The inability to manufacture these vaccines quickly and cheaply is one of the biggest challenges.
"We have no real capacity to make [a pandemic] vaccine right now," said Longini, who studies the spread of global flu epidemics.
The United States relies on only three licensed companies to supply its 100 million or so doses of flu vaccine each year, the CDC reports. Only two of them -- Chiron Corp. and Aventis Pasteur -- produce injectable vaccines for the United States.
In October, Chiron Corp. announced it was unable to deliver about 50 million doses of the flu vaccine to the United States after British authorities closed its manufacturing plant because of bacterial contamination.

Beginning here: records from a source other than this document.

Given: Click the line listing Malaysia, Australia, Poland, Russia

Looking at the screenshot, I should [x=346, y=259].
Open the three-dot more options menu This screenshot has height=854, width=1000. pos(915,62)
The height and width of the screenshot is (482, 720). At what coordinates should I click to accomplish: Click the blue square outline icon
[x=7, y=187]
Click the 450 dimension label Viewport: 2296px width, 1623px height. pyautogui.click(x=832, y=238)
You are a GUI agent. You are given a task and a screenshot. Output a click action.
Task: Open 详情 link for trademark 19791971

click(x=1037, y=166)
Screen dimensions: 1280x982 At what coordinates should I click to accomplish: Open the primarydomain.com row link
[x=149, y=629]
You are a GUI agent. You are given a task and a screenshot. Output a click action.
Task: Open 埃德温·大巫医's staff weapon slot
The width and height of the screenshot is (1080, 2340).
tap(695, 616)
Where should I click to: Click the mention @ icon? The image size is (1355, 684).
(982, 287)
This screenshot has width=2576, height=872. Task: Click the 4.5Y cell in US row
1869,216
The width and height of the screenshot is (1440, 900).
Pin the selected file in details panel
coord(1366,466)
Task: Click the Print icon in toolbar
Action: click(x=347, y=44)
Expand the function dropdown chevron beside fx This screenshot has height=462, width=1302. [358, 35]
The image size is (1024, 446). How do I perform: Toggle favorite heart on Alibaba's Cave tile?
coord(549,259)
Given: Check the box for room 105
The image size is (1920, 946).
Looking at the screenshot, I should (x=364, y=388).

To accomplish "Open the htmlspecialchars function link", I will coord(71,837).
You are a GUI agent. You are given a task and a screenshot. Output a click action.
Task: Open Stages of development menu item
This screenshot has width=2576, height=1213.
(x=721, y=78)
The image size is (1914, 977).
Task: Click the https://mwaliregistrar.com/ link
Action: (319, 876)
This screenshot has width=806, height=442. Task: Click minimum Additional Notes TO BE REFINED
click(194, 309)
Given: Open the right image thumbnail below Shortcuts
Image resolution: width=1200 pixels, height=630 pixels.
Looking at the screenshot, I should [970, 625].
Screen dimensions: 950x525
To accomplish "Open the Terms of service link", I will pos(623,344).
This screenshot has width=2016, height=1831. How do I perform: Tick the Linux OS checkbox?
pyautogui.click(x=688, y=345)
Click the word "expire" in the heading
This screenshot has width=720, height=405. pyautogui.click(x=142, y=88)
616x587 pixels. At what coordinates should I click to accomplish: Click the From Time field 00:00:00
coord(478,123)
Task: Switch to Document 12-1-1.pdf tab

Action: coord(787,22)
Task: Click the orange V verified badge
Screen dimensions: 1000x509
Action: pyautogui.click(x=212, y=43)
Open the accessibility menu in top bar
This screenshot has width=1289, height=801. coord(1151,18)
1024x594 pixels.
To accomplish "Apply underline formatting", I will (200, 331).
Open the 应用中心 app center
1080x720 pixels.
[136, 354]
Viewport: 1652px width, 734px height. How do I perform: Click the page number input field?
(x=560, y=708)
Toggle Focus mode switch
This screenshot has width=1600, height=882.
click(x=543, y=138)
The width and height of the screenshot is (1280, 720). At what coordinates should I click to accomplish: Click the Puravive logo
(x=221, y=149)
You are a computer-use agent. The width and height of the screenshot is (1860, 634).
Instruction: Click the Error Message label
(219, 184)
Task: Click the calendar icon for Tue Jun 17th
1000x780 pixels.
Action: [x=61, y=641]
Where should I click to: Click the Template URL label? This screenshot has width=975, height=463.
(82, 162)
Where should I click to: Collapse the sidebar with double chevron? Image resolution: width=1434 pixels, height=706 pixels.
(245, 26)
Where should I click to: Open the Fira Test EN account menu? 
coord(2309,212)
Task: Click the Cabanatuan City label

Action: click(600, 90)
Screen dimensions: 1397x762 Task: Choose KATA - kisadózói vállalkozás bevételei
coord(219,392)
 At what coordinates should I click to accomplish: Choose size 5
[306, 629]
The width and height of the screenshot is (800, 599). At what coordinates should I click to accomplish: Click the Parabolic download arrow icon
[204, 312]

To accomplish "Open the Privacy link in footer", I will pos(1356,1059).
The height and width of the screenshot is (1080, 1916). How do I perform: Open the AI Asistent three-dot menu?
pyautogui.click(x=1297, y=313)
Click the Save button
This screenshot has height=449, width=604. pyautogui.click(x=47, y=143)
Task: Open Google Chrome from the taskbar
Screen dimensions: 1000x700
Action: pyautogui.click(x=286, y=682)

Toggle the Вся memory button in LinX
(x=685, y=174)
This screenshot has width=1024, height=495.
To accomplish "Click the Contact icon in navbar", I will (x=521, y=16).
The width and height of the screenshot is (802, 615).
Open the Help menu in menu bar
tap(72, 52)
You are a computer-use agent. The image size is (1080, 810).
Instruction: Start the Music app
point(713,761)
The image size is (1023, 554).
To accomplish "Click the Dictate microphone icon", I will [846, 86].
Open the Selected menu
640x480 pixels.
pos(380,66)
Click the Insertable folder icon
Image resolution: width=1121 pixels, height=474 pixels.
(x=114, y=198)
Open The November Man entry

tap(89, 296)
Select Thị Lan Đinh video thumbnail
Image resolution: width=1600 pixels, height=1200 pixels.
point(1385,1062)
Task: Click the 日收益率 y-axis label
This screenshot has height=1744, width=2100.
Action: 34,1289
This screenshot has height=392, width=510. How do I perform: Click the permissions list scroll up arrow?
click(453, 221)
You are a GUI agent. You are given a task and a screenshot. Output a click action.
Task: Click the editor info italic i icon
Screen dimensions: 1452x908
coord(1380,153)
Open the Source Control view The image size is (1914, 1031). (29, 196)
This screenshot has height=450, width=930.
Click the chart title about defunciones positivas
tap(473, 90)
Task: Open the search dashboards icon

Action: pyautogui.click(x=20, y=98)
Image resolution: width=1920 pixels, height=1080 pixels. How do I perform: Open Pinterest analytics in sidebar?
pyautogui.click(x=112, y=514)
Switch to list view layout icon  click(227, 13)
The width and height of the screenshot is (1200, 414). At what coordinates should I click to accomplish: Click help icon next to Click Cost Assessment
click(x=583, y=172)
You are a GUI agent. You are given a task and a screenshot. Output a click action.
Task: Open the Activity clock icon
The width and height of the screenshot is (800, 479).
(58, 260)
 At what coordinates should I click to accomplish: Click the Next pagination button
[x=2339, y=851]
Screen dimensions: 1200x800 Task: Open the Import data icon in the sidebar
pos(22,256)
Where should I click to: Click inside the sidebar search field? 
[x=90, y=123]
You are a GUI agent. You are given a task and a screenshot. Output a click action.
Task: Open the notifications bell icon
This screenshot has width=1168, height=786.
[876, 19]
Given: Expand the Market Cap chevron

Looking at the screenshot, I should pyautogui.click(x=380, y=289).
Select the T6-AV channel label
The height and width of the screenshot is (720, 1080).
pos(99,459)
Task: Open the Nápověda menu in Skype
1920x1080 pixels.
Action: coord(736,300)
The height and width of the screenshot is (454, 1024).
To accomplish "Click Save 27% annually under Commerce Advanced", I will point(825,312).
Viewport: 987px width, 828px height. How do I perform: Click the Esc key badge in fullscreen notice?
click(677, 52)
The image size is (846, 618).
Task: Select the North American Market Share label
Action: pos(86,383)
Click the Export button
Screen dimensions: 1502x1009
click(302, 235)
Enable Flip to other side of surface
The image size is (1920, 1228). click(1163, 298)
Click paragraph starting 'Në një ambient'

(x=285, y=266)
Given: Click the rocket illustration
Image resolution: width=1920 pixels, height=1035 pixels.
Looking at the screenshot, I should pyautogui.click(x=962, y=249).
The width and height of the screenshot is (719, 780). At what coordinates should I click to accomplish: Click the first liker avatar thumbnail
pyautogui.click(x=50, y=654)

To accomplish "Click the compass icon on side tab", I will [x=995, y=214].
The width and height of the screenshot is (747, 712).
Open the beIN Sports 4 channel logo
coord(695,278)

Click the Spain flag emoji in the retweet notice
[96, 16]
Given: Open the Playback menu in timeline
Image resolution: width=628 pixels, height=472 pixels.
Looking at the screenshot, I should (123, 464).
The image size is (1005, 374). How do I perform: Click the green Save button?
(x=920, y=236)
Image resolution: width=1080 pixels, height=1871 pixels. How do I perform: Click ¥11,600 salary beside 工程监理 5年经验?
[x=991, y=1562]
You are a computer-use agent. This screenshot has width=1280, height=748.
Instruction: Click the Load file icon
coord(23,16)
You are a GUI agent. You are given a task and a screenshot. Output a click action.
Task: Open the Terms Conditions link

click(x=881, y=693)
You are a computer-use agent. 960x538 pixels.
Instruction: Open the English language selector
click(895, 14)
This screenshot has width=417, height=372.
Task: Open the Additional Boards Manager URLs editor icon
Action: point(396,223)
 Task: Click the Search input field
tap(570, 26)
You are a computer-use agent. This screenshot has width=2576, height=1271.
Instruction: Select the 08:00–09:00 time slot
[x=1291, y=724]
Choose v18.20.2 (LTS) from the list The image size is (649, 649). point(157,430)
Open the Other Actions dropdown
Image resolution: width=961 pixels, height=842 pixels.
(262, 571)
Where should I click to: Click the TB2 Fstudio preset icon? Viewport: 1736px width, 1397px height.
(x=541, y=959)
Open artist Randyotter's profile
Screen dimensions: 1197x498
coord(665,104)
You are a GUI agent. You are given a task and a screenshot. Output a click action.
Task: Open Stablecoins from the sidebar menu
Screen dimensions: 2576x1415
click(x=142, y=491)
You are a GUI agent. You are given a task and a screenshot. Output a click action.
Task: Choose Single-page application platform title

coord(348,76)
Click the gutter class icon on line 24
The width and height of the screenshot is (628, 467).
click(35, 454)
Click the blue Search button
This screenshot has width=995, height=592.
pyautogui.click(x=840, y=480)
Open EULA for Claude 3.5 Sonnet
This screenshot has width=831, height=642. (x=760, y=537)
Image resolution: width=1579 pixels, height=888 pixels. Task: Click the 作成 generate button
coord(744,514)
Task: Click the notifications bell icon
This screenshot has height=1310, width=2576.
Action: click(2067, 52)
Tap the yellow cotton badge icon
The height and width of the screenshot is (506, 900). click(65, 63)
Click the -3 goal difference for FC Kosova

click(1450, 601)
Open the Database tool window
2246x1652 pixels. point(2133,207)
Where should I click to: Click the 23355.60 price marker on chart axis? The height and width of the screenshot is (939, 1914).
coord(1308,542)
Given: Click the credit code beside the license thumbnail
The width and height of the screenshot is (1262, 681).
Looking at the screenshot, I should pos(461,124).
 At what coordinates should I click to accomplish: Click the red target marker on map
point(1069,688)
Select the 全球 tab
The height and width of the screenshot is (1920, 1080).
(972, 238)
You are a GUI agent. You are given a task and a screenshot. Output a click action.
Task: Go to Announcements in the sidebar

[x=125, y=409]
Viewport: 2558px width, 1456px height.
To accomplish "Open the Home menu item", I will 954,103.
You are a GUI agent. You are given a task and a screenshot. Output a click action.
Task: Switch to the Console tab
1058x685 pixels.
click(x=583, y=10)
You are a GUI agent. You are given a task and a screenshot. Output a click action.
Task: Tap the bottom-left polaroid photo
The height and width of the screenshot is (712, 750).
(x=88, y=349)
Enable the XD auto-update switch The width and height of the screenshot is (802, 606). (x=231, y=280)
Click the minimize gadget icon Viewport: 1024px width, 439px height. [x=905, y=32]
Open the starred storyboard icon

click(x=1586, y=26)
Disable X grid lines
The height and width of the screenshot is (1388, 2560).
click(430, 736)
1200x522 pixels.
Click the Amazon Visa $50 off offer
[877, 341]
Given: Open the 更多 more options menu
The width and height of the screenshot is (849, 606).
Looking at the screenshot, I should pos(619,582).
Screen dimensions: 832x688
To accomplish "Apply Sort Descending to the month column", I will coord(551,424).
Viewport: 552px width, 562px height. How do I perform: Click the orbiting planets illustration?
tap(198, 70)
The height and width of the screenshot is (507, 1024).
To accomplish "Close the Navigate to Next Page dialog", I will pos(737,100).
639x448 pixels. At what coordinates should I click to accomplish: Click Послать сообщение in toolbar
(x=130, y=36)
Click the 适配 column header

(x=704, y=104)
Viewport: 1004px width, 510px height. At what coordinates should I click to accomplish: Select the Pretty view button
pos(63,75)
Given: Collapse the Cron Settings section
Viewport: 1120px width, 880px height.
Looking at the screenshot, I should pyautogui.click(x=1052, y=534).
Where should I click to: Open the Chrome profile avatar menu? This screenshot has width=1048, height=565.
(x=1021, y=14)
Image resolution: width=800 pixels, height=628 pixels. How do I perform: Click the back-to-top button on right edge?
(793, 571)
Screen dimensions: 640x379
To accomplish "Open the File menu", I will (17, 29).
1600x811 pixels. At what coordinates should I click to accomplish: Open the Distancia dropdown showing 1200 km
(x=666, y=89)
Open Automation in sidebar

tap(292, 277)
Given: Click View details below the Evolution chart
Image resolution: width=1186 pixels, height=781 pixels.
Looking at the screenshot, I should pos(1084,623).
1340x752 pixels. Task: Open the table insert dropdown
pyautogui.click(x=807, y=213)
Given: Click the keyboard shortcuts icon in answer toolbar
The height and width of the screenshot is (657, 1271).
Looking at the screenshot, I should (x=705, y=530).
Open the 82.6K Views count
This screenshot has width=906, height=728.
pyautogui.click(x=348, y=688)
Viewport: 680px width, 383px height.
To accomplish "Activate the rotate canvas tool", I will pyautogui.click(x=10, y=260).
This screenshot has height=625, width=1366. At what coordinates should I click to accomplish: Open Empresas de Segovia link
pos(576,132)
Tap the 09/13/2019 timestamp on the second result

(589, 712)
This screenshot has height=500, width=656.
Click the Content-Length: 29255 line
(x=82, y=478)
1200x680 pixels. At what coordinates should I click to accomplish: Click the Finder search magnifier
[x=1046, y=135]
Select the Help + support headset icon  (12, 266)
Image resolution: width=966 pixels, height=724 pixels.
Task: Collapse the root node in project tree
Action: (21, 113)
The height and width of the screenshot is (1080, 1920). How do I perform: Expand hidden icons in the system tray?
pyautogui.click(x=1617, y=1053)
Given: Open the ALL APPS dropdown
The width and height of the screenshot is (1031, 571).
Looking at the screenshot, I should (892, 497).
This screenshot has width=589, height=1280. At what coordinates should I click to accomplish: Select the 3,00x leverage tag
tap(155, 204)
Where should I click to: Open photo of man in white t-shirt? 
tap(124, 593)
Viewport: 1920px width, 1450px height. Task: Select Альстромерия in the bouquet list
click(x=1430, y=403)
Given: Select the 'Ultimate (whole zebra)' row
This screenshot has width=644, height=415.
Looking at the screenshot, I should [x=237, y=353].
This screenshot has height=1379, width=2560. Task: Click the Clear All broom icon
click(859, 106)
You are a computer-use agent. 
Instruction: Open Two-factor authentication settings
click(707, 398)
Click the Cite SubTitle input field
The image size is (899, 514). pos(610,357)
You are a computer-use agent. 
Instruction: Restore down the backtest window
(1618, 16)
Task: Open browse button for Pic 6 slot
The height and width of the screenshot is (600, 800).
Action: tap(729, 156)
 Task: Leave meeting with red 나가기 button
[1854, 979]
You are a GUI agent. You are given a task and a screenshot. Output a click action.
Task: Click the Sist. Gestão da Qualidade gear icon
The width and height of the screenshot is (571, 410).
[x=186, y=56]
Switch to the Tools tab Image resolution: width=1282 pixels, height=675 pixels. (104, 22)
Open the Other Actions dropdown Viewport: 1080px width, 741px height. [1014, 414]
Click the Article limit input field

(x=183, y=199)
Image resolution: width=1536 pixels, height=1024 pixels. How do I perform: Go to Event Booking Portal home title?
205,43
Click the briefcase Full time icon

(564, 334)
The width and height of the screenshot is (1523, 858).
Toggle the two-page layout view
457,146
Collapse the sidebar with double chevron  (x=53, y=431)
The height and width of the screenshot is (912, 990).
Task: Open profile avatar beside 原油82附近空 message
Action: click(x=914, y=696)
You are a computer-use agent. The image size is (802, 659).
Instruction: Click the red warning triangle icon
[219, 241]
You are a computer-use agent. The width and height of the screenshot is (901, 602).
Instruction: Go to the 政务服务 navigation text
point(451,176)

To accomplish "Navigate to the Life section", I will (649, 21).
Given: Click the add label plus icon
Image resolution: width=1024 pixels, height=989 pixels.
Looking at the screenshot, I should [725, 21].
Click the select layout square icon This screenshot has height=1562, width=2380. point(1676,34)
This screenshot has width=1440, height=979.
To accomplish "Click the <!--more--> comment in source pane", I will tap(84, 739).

Almost overnight, about half of the U.S. flu vaccine supply dried up.
Public health officials were forced to slash the number of Americans eligible to get flu shots in half, from about 185 million last year to an estimated 90 million this season.
The next step
The U.S. Department of Health and Human Services said it is taking steps to make sure that the flu vaccine shortages -- and the economics of manufacturing them -- are a thing of the past.
"The existing flu vaccine manufacturing system is not adequate to meet the nation's needs in the event of a flu pandemic or a shortage," said Health and Human Services Secretary Tommy Thompson in a statement.
The department issued a press release in October saying it will request $100 million to fund cell research for mass production of vaccines next year.
So far, the research to develop alternative vaccine methods is promising. Tissue cells, tailor-made to produce viruses, are already being grown as biological factories to be harvested for flu vaccines. If successful, the new biotechnology may provide the answer to chronic vaccine shortages.
"It's technically possible and it is being done in labs," Longini said. "The next step would be for drug manufacturers to make that technology workable on a mass level and guarantee the quality of product."